Author Topic: HTML Code oversized  (Read 2626 times)

lnminente

  • Jr. Member
  • **
  • Posts: 73
    • ICQ Messenger -
    • AOL Instant Messenger -
    • Yahoo Instant Messenger -
    • View Profile
    • Email
HTML Code oversized
« on: July 03, 2002, 01:46:50 AM »
Sorry, I don't know HTML code, but read this.

I have seen webs that bypass the filters, oversizing the code.
Putting too many tabulators between > and <. When the size is bigger than 512 bytes or 1024 bytes, the filter don't go.

Would be good, to have a filter that reduce the size of the html pages, converting that (tabulators are represented as (tab)):

<center>(tab)(tab)(tab)(tab)(tab)(tab)(tab)(tab)(tab)(tab)(tab)(tab)<div align="center">(tab)(tab)(tab)(tab)(tab)(tab)(tab)(tab)(tab)(tab)(tab)(tab)(tab)(tab)(tab)<center>(tab)(tab)(tab)(tab)(tab)(tab)(tab)(tab)(tab)(tab)(tab)(tab)(tab)(tab)(tab)(tab)(tab)(tab)(tab)<center>(tab)(tab)(tab)(tab)(tab)(tab)(tab)(tab)(tab)(tab)(tab)(tab)(tab)(tab)(tab)(tab)(tab)(tab)(tab)(tab)(tab)(tab)(tab)(tab)<div align="center">


In that (with enters and erasing tabulators):

<center>
<div align="center">
<center>
<center>
<div align="center">


I'm working in a filter, but I don't obtain that i would like

[Patterns]
Name = "Reduce size of HTML code"
Active = FALSE
Bounds = ">*<"
Limit = 2048
Match = ">1s2<"
Replace = ">1 2<"

Edited by - lnminente on 06 Jul 2002  03:54:03
 

sidki3003

  • Sr. Member
  • ****
  • Posts: 476
    • ICQ Messenger -
    • AOL Instant Messenger -
    • Yahoo Instant Messenger -
    • View Profile
    • http://
    • Email
HTML Code oversized
« Reply #1 on: July 25, 2002, 08:26:44 PM »
Hi lnminente,

I don't get the point.
If you don't use bounds there is no hardcoded byte limit.
If you use bounds the "limit" part of the filter allows you to choose a byte limit up to 32768.

sidki


 
 

lnminente

  • Jr. Member
  • **
  • Posts: 73
    • ICQ Messenger -
    • AOL Instant Messenger -
    • Yahoo Instant Messenger -
    • View Profile
    • Email
HTML Code oversized
« Reply #2 on: July 25, 2002, 11:21:17 PM »
Many thanks sidki3003 and sorry for my poor english.

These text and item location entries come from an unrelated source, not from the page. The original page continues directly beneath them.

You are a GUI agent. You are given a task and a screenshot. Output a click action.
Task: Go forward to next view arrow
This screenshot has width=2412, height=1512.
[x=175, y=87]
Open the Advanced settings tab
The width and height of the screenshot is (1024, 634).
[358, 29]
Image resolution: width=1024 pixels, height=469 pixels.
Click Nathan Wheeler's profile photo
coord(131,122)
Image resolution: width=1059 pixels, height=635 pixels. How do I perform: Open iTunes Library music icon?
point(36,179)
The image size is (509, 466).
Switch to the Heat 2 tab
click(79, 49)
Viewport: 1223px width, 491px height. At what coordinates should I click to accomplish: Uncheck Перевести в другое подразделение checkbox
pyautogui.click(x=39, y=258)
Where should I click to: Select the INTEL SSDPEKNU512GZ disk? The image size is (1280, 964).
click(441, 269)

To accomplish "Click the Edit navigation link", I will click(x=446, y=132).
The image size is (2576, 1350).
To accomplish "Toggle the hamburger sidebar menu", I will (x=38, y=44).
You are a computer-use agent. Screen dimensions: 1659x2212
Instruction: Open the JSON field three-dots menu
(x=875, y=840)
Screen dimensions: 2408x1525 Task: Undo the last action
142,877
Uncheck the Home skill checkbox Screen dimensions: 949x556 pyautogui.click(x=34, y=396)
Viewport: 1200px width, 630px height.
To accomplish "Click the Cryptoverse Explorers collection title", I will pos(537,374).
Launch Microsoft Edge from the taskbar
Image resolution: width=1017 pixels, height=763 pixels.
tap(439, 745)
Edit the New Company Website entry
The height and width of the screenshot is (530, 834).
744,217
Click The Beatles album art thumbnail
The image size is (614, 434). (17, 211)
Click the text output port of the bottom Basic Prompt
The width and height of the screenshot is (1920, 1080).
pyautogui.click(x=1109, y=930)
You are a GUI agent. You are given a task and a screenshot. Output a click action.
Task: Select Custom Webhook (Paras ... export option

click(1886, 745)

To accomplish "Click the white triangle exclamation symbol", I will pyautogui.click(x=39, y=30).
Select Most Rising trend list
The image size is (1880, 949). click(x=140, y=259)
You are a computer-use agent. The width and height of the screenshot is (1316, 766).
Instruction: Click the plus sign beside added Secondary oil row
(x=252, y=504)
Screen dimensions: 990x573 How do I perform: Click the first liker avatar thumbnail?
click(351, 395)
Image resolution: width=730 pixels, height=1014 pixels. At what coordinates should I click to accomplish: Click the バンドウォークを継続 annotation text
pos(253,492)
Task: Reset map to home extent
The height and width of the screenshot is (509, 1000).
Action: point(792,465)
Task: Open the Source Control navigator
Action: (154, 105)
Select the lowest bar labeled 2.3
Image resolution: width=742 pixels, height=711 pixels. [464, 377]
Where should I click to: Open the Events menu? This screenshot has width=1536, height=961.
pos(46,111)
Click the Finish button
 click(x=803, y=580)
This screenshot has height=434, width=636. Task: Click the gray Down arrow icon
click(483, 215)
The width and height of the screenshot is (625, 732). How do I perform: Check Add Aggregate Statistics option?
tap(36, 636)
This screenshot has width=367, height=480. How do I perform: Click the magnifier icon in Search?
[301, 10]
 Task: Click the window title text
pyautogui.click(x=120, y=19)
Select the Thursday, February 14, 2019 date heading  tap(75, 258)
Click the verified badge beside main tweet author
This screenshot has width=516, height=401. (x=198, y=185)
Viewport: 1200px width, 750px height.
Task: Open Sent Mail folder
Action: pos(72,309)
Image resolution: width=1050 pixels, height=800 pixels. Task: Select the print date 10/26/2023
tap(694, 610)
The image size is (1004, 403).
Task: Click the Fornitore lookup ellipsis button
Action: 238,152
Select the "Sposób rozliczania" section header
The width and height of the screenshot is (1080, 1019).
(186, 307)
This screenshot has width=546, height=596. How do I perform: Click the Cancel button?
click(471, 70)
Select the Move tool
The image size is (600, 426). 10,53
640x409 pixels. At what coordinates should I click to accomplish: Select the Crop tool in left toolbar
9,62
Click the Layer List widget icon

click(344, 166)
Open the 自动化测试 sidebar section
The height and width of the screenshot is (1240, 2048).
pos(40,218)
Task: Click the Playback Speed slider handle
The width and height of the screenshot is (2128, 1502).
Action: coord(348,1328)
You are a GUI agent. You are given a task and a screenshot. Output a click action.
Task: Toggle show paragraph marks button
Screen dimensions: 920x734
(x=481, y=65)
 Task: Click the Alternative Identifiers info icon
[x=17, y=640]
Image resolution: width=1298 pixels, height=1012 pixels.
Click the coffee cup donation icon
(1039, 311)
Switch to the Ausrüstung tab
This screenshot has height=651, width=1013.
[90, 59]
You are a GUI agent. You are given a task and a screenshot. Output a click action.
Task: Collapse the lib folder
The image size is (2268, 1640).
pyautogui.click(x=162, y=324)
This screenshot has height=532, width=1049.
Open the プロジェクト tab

I am confused, because sometimes "Flash animation killer" works well and other times don't work with the default config of 4.3 version.

I modified some filters and now the flash killer works when code is "oversized".

 
 

sidki3003

  • Sr. Member
  • ****
  • Posts: 476
    • ICQ Messenger -
    • AOL Instant Messenger -
    • Yahoo Instant Messenger -
    • View Profile
    • http://
    • Email
HTML Code oversized
« Reply #3 on: July 26, 2002, 12:26:57 AM »
Good to hear it worked for you
I have to increase the byte limits of certain filters all the time LOL.

sidki

 
 

TEggHead

  • Jr. Member
  • **
  • Posts: 93
    • ICQ Messenger - 21893433
    • AOL Instant Messenger -
    • Yahoo Instant Messenger - eljarec
    • View Profile
    • Email
HTML Code oversized
« Reply #4 on: July 29, 2002, 10:39:27 AM »
I see what you mean, sometimes the added whitespace makes the total character count for a block of html just a bit too large to fit in the bounds specified by a filter, resulting in stuf slipping thru.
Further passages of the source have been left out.